Supplied entries -
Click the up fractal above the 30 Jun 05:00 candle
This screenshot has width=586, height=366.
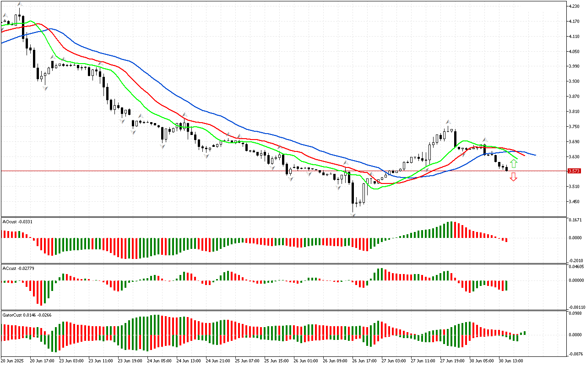(x=484, y=140)
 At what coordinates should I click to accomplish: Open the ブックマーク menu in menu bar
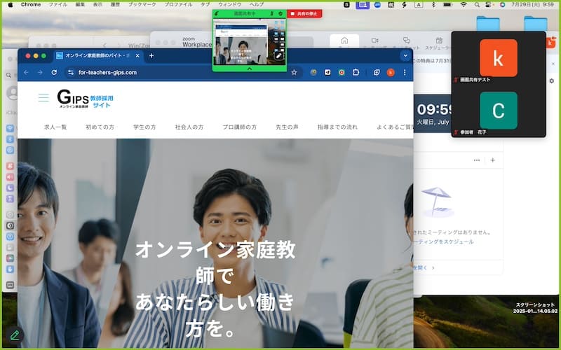142,4
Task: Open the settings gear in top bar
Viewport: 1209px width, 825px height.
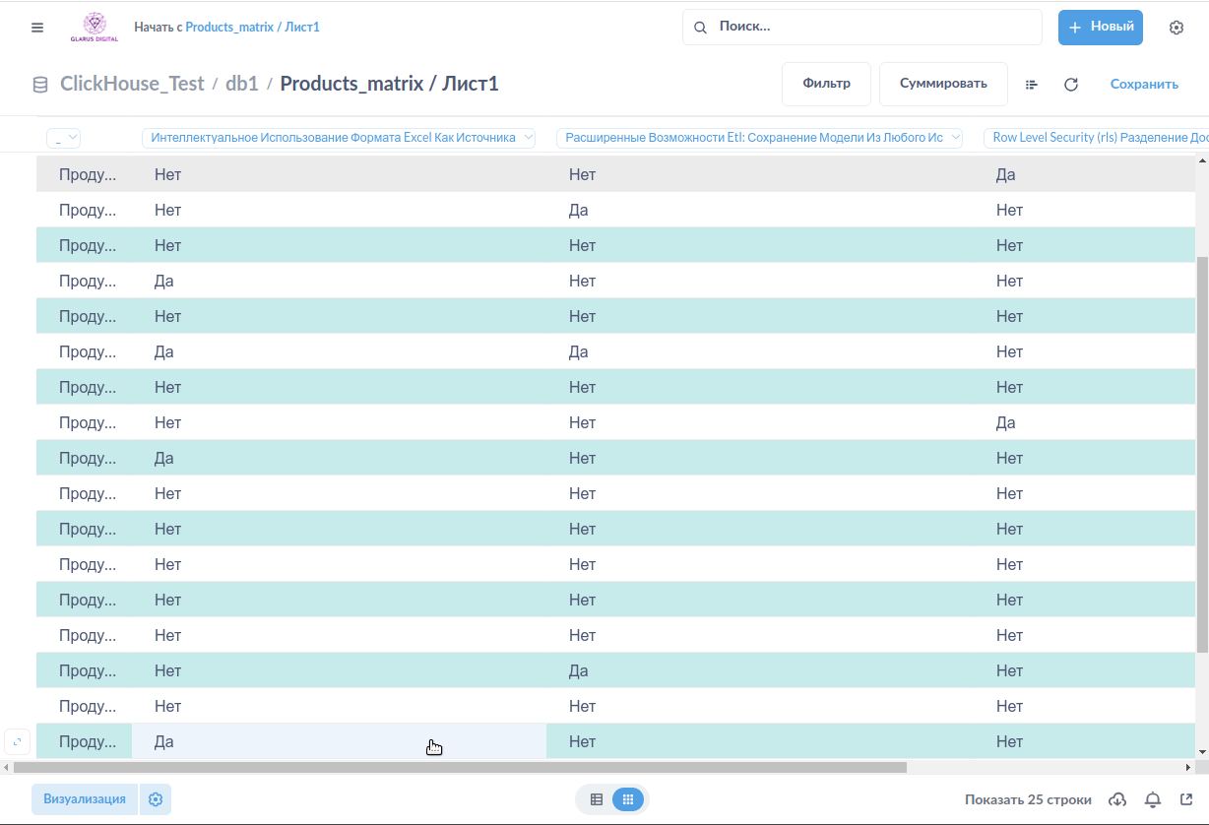Action: (1176, 28)
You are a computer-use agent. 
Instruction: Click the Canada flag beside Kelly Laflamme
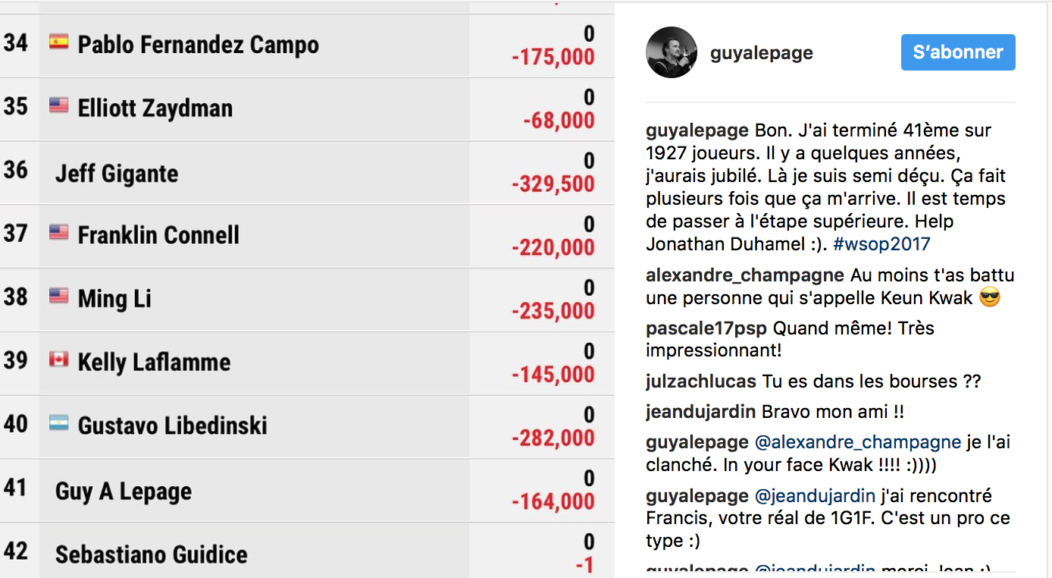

Assignment -
Starting with the line that contains "At what coordinates", copy every line word for word through the end of the listing above, but leave out the pictures.

Written reply -
 At what coordinates should I click to accomplish: Open the ブックマーク menu in menu bar
142,4
Task: Open the settings gear in top bar
Viewport: 1209px width, 825px height.
Action: (1176, 28)
You are a computer-use agent. 
Instruction: Click the Canada flag beside Kelly Laflamme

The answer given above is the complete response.